Rewrite the data from the line containing "is (1080, 1920)." through the line containing "layer-item-avatar-profile: ◇ Avatar/Profile" as a numbered list, leaving out any blank lines.
** Data provided follows **
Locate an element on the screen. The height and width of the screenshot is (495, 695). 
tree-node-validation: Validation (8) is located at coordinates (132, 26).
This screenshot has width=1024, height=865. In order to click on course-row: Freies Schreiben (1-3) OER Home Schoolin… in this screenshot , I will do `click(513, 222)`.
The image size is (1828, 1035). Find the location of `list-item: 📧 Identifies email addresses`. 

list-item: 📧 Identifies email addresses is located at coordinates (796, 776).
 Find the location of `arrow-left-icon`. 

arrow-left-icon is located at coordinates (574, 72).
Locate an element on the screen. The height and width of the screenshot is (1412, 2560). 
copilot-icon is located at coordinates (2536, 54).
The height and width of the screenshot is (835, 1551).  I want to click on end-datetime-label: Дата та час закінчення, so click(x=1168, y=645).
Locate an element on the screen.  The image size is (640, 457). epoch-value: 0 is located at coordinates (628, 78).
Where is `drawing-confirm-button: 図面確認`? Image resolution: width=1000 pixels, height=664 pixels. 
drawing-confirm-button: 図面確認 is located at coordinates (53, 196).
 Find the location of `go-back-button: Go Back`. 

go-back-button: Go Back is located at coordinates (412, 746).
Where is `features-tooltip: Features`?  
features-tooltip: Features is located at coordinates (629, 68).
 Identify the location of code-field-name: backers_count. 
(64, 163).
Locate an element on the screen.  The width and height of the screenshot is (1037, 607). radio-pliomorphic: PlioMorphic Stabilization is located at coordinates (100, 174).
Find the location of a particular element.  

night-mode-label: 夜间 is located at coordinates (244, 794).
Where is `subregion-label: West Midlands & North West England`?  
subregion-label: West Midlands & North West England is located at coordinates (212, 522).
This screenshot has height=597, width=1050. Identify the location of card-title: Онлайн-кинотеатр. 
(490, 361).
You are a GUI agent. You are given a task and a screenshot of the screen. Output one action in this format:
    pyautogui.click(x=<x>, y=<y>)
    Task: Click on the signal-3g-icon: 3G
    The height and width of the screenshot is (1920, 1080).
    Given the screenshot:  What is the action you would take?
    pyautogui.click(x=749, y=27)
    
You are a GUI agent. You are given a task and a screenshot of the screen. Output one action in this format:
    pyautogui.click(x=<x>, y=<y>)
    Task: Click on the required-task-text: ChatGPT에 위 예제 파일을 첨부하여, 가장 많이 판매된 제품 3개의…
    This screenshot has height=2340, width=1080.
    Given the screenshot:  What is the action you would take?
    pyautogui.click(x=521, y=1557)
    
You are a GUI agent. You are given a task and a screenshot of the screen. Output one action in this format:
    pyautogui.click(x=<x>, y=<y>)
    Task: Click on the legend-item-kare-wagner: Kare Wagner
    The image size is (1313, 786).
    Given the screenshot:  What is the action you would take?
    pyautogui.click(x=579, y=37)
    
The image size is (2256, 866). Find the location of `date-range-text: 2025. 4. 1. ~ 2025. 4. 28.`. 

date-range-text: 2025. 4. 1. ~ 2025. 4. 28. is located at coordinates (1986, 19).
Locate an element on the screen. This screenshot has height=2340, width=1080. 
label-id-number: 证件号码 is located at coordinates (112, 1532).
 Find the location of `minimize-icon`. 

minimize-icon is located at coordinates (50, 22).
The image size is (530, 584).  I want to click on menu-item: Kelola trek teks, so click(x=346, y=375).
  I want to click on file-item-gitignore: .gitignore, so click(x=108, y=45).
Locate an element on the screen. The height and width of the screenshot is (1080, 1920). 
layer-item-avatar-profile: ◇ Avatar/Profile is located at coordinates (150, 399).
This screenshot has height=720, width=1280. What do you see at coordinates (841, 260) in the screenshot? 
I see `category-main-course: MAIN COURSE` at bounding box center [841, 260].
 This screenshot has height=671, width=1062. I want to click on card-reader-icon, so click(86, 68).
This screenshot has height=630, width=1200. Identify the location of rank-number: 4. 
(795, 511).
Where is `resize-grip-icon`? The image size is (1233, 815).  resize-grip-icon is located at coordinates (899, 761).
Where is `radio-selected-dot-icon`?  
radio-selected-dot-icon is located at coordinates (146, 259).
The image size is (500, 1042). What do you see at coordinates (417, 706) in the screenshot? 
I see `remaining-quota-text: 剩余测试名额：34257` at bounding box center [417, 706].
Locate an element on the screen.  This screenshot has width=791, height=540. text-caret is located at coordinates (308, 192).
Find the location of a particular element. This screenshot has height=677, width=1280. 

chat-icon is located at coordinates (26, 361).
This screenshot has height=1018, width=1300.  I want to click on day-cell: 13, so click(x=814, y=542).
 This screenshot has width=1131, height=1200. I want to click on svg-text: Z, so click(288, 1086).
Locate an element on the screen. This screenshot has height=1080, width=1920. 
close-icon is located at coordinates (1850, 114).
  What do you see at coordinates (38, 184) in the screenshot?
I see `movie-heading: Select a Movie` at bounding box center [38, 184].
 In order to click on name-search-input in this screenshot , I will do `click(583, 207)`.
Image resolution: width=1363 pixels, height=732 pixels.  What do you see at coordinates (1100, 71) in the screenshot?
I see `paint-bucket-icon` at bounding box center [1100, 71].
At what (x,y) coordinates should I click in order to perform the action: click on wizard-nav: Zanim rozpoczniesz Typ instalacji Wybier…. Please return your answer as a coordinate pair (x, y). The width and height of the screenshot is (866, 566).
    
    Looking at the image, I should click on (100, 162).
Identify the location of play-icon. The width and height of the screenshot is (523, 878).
** End of Data provided **
Final answer ▸
1. Locate an element on the screen. The height and width of the screenshot is (1080, 1920). 
2. layer-item-avatar-profile: ◇ Avatar/Profile is located at coordinates (150, 399).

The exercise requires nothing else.